WORK TASK —
Gather all lines in the data that hold the string "computer".

··· THE DATA

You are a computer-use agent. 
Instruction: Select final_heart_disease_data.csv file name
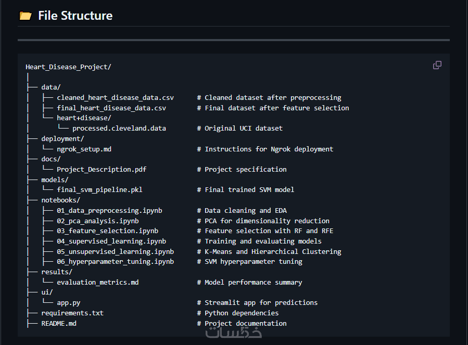(111, 108)
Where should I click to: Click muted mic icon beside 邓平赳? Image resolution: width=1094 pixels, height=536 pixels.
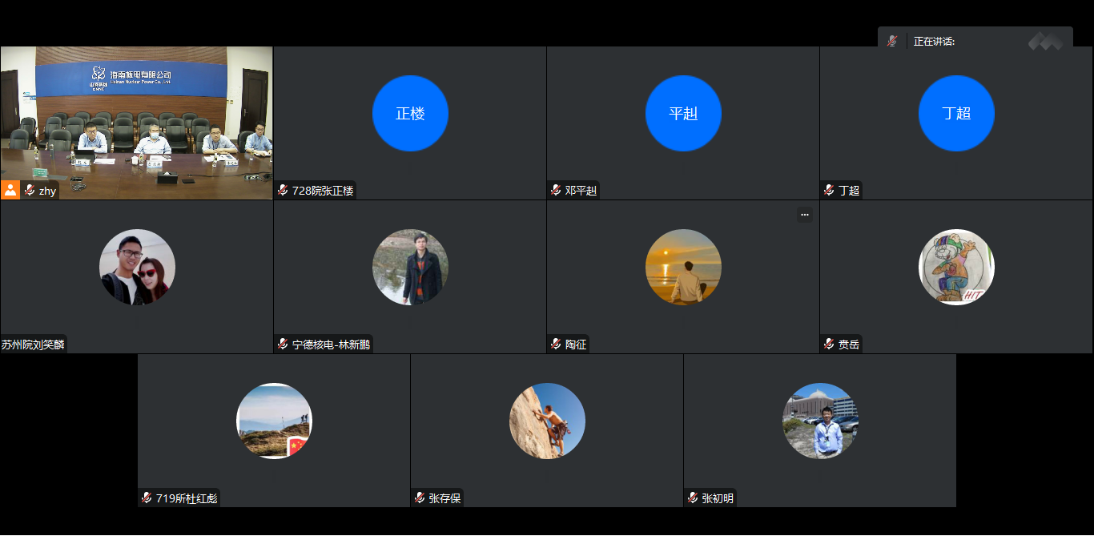coord(556,191)
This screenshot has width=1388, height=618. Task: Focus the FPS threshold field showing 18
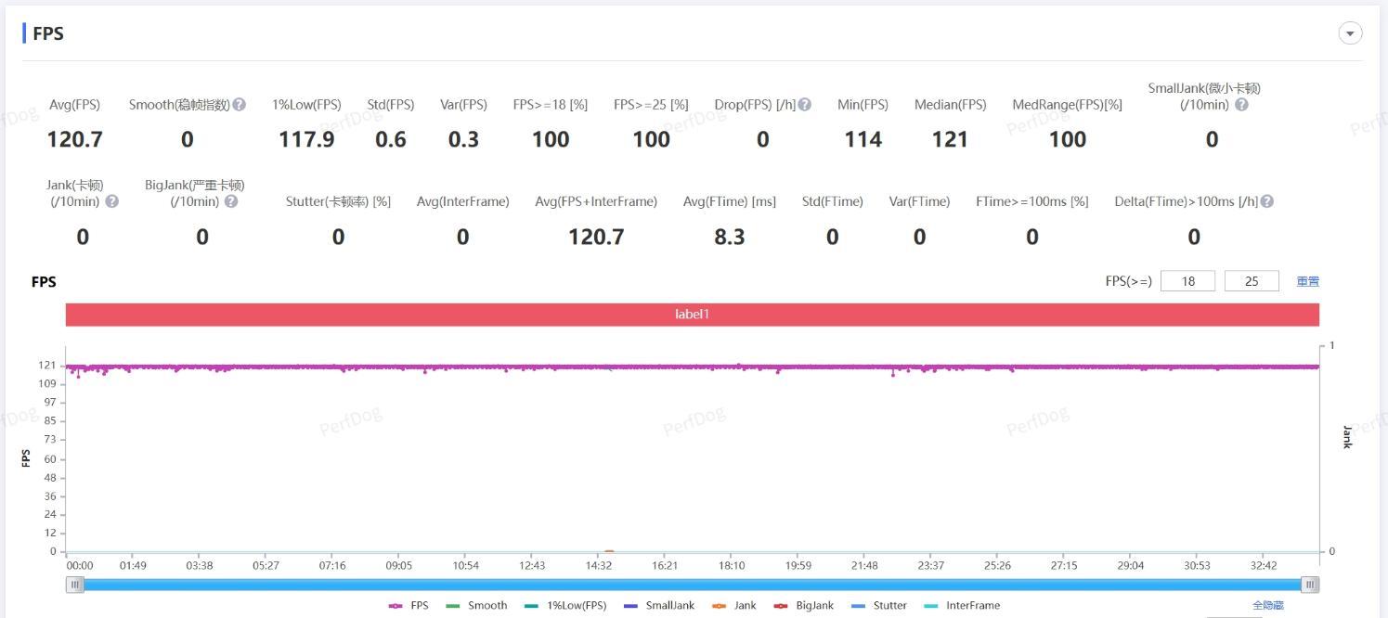1187,281
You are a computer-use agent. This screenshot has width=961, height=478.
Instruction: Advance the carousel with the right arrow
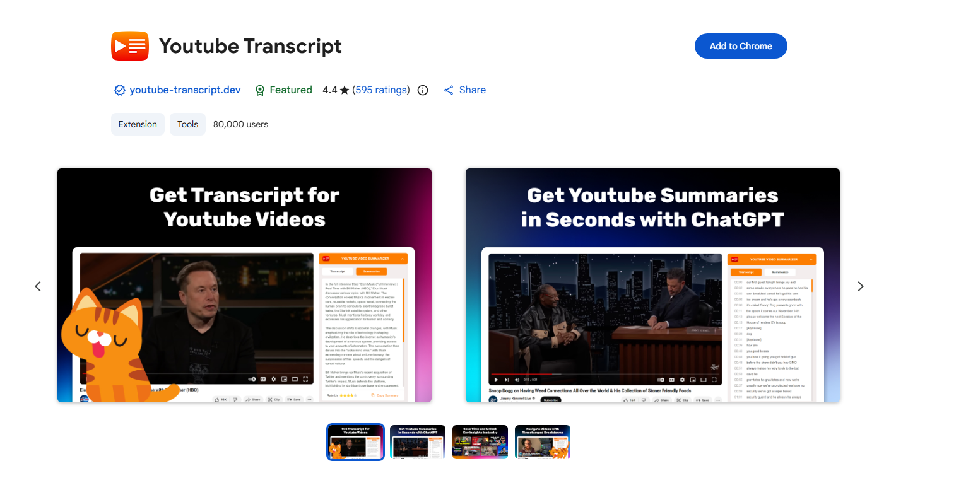(861, 286)
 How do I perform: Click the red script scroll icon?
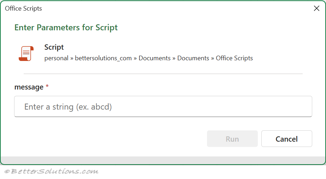[26, 54]
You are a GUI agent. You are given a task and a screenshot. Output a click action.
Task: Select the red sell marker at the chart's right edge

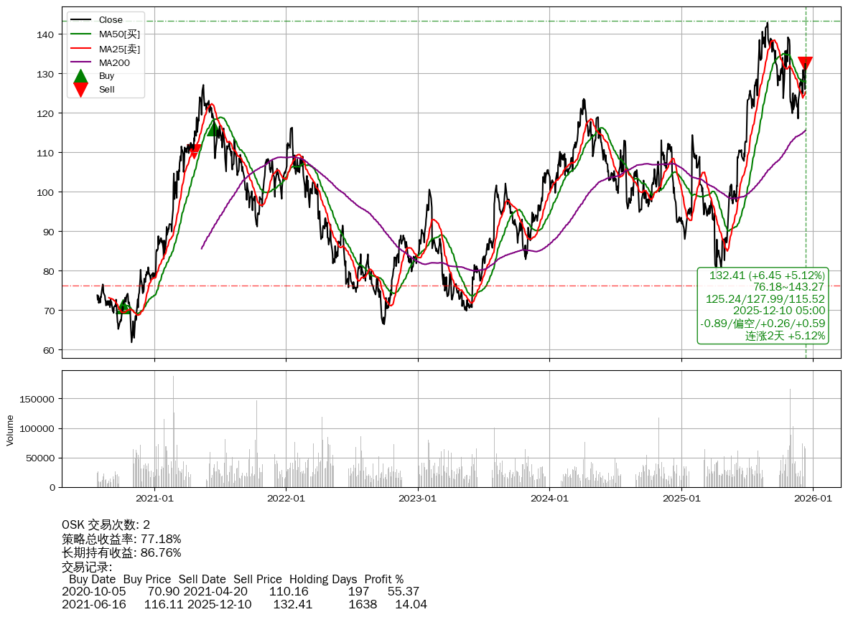pos(805,63)
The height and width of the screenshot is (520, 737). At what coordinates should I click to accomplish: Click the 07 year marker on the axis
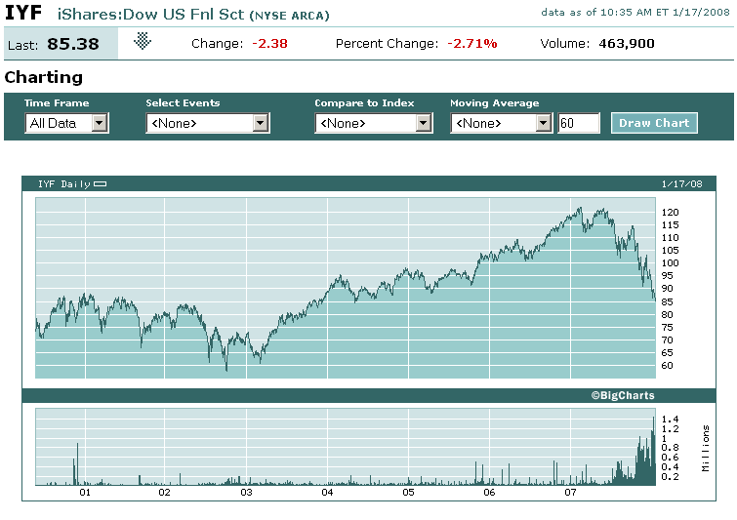[x=571, y=492]
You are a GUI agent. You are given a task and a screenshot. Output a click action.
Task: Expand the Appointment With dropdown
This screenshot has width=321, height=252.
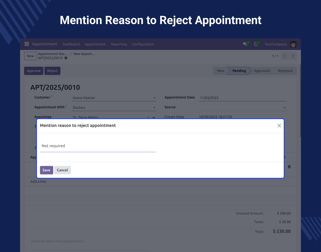pyautogui.click(x=154, y=108)
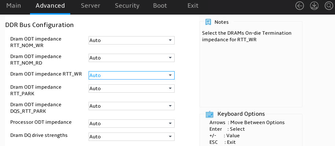335x146 pixels.
Task: Select the Advanced tab
Action: click(x=50, y=6)
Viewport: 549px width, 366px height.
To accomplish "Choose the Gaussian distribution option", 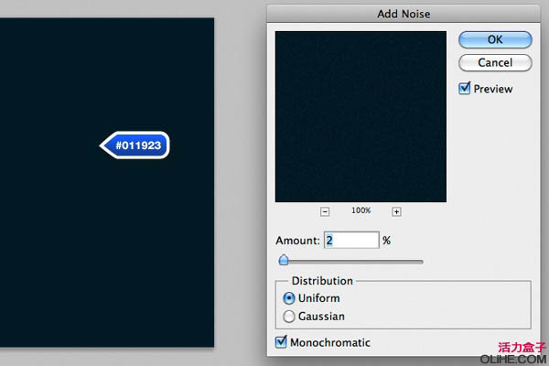I will 289,317.
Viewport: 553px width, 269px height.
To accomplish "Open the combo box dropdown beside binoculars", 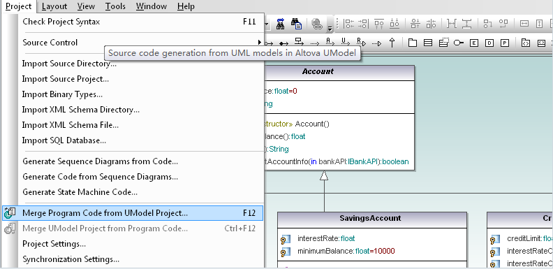I will [x=267, y=24].
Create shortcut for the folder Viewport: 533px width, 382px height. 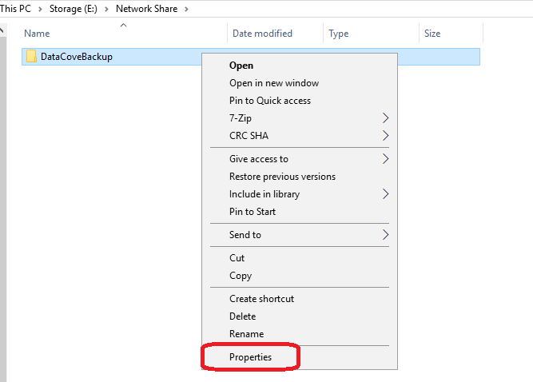(x=261, y=299)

······

REPLY TO THE EXERCISE —
You are a computer-use agent. 
You are a computer-use agent. This screenshot has width=961, height=478.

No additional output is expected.